I'm in Minnesota and have used the cheap (vari-kennel) type crates for probably 25-30 years now. I've gone through a few over the years. It's inside a tuck topper--I prefer plastic because in the summer it can get very hot in the back (I've had to fill it with ice before) and very cold in the winter.

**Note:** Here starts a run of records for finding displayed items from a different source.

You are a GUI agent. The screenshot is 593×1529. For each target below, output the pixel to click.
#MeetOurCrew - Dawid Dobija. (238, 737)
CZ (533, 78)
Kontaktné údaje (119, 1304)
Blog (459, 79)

I'm looking at getting more premium plastic crate. What do you guys recommend between the Ruff Tuff or the Dakota 283 (I'd say the Gunnar too, but that's more than I want to spend)? For those of you with the Ruff Tuff, do the tie down kits fold out of the way when used with a cover? Any other brands?

Thanks!


----------



## ducktrooper (Feb 5, 2015)

Love my Ruff Tough....unless you have a pick up, I don't know why you'd want to buy a Gunnar....Ruff Tuff is much better and easier than any varikennel. Got mine at LL Bean with discount and free shipping.


----------



## Bob Z (Mar 16, 2013)

I'm going to preface this by saying I'll only have Ainley, but if your interested in a plastic crate look at NorthStar Crates. A friend of mine has a single and I was very impressed with the quality. If I recall correctly, they could customize it almost anyway you want. Another point is they are from your home state of MN.


----------



## MNGunner (Nov 13, 2012)

Bob Z said:


> I'm going to preface this by saying I'll only have Ainley, but if your interested in a plastic crate look at NorthStar Crates. A friend of mine has a single and I was very impressed with the quality. If I recall correctly, they could customize it almost anyway you want. Another point is they are from your home state of MN.

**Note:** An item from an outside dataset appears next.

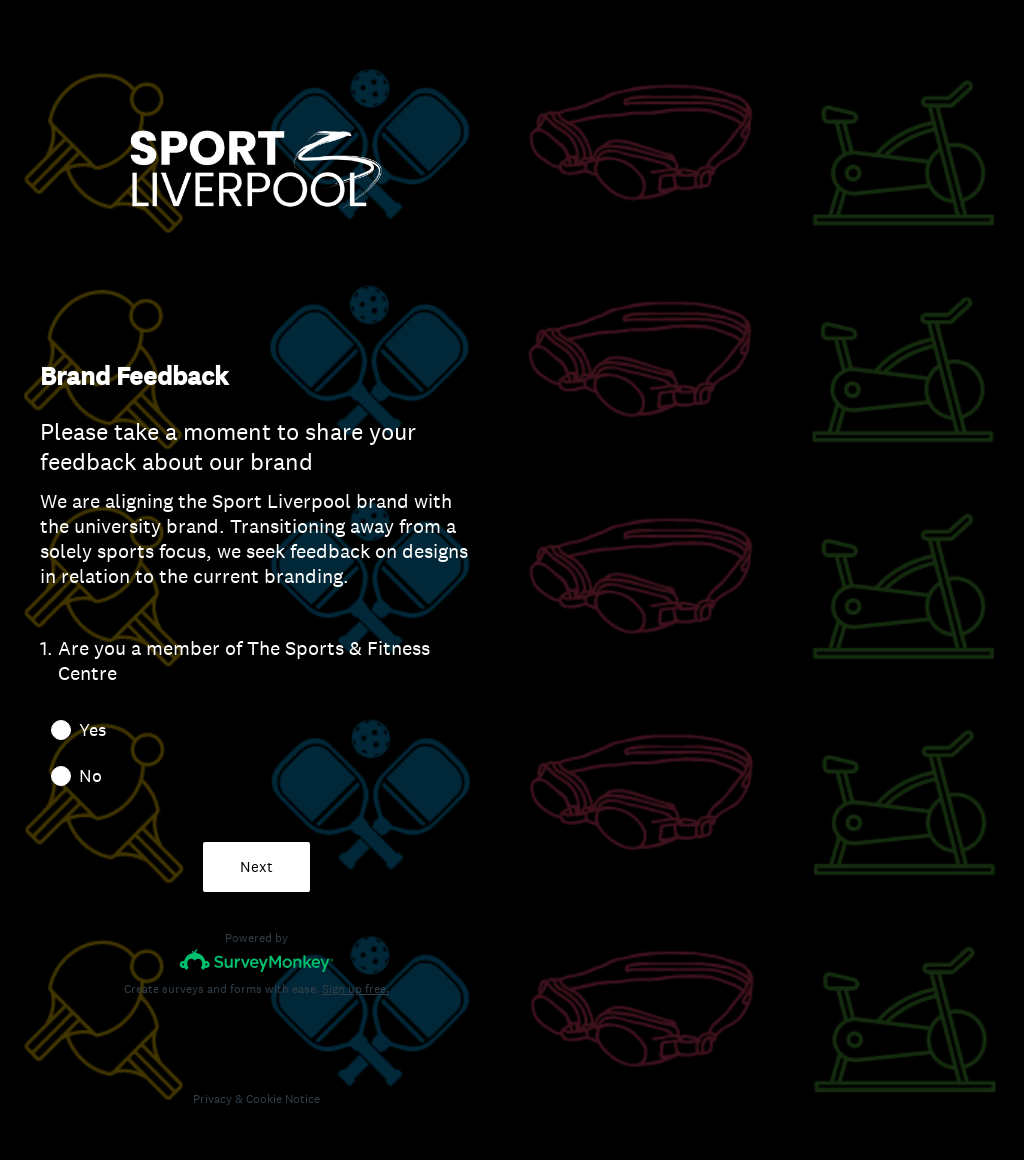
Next (256, 866)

Thanks I remember their ad from a long time ago. I'll have to check them out.


----------



## Erik W (Mar 27, 2015)

The Ruff Tuff boxes are great. Mine has doors on both ends and thus have good ventilation. Also lets dog see what's going on in front of SUV. They are heavier to lift than typical plastic crate. Still have a couple crates used mostly inside now that dogs seem to like when hanging out with me in workshop, etc.


----------



## Keith Stroyan (Sep 22, 2005)

I like my Ruff Tuff's. I had them make them with no holes in the bottom half, so it reduces water shaken into the SUV.


----------



## MNGunner (Nov 13, 2012)

Thanks guys. I checked out NorthStar and they actually sell Ruff Tough along with their own models. I'm pretty sure I'm going to get a Ruff Tough


----------



## Dick Jennings (Mar 19, 2007)

I have a 3-hole Northstar Plastics Manufacturing kennel system, mounted on a homemade drawer system, in bed of F-150. Kennel system brakes down into a single unit and a double unit. These kennels are absolutely outstanding. Extremely well made and rock solid. I will eventually purchase a MTCK or Ainley drawer system, with platform, to mount my Northstar kennels on, but will not replace the Northstar kennels,...these kennels will last forever and are extremely safe housing for my dogs,....they are worth every penny.


----------



## WindyCreek (Jan 3, 2007)

Been very happy with my Ruff Tuff, have two. The tiedowns do not fold out of the way but they do not stick out very far.


----------



## MNGunner (Nov 13, 2012)

WindyCreek said:


> Been very happy with my Ruff Tuff, have two. The tiedowns do not fold out of the way but they do not stick out very far.


It looks to me like the new tie downs are loops that are foldable, but I'm not sure (at least from the Ruff Tough website).


----------